Produce a verbatim transcription of all records.
BEGIN
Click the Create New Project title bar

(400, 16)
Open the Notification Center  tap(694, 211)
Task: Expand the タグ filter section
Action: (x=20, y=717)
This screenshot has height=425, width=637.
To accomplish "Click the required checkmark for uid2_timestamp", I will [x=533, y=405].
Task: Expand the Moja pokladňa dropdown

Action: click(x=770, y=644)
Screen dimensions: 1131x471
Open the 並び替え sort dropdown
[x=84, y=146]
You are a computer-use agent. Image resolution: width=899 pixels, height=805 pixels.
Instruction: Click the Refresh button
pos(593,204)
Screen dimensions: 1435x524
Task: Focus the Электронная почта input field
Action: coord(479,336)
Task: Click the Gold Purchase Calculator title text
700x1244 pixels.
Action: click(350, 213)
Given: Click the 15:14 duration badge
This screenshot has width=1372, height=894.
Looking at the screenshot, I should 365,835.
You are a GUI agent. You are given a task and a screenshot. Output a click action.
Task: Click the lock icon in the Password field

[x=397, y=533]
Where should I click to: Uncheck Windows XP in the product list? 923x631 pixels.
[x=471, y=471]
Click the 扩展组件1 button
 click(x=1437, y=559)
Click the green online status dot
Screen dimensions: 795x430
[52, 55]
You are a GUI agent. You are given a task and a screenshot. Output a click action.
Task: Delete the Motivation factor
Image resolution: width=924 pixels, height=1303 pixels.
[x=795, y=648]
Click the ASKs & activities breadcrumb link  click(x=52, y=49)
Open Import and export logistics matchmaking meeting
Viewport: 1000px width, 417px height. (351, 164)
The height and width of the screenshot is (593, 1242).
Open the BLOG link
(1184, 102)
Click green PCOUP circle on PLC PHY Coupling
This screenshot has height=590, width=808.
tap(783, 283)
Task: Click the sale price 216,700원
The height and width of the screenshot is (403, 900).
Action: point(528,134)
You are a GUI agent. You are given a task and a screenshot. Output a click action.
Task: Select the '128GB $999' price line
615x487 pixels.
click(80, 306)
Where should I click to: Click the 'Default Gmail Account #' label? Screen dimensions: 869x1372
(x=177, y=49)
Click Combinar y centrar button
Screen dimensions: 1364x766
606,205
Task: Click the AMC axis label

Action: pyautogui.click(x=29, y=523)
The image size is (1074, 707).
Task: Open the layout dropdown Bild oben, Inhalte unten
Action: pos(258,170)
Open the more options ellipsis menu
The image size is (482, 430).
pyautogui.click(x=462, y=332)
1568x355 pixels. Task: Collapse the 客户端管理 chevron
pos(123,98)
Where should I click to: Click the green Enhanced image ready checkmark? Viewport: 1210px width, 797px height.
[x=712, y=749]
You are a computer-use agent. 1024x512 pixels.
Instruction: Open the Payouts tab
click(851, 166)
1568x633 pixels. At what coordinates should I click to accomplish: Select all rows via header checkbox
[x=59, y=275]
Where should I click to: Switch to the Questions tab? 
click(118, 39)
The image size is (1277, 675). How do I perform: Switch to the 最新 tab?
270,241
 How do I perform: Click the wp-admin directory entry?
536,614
END
TASK RESULT:
Click the Create New Project title bar

(400, 16)
Open the Notification Center  tap(694, 211)
Task: Expand the タグ filter section
Action: (x=20, y=717)
This screenshot has height=425, width=637.
To accomplish "Click the required checkmark for uid2_timestamp", I will [x=533, y=405].
Task: Expand the Moja pokladňa dropdown

Action: click(x=770, y=644)
Screen dimensions: 1131x471
Open the 並び替え sort dropdown
[x=84, y=146]
You are a computer-use agent. Image resolution: width=899 pixels, height=805 pixels.
Instruction: Click the Refresh button
pos(593,204)
Screen dimensions: 1435x524
Task: Focus the Электронная почта input field
Action: coord(479,336)
Task: Click the Gold Purchase Calculator title text
700x1244 pixels.
Action: click(350, 213)
Given: Click the 15:14 duration badge
This screenshot has width=1372, height=894.
Looking at the screenshot, I should 365,835.
You are a GUI agent. You are given a task and a screenshot. Output a click action.
Task: Click the lock icon in the Password field

[x=397, y=533]
Where should I click to: Uncheck Windows XP in the product list? 923x631 pixels.
[x=471, y=471]
Click the 扩展组件1 button
 click(x=1437, y=559)
Click the green online status dot
Screen dimensions: 795x430
[52, 55]
You are a GUI agent. You are given a task and a screenshot. Output a click action.
Task: Delete the Motivation factor
Image resolution: width=924 pixels, height=1303 pixels.
[x=795, y=648]
Click the ASKs & activities breadcrumb link  click(x=52, y=49)
Open Import and export logistics matchmaking meeting
Viewport: 1000px width, 417px height. (351, 164)
The height and width of the screenshot is (593, 1242).
Open the BLOG link
(1184, 102)
Click green PCOUP circle on PLC PHY Coupling
This screenshot has height=590, width=808.
tap(783, 283)
Task: Click the sale price 216,700원
The height and width of the screenshot is (403, 900).
Action: point(528,134)
You are a GUI agent. You are given a task and a screenshot. Output a click action.
Task: Select the '128GB $999' price line
615x487 pixels.
click(80, 306)
Where should I click to: Click the 'Default Gmail Account #' label? Screen dimensions: 869x1372
(x=177, y=49)
Click Combinar y centrar button
Screen dimensions: 1364x766
606,205
Task: Click the AMC axis label

Action: pyautogui.click(x=29, y=523)
The image size is (1074, 707).
Task: Open the layout dropdown Bild oben, Inhalte unten
Action: pos(258,170)
Open the more options ellipsis menu
The image size is (482, 430).
pyautogui.click(x=462, y=332)
1568x355 pixels. Task: Collapse the 客户端管理 chevron
pos(123,98)
Where should I click to: Click the green Enhanced image ready checkmark? Viewport: 1210px width, 797px height.
[x=712, y=749]
You are a computer-use agent. 1024x512 pixels.
Instruction: Open the Payouts tab
click(851, 166)
1568x633 pixels. At what coordinates should I click to accomplish: Select all rows via header checkbox
[x=59, y=275]
Where should I click to: Switch to the Questions tab? 
click(118, 39)
The image size is (1277, 675). How do I perform: Switch to the 最新 tab?
270,241
 How do I perform: Click the wp-admin directory entry?
536,614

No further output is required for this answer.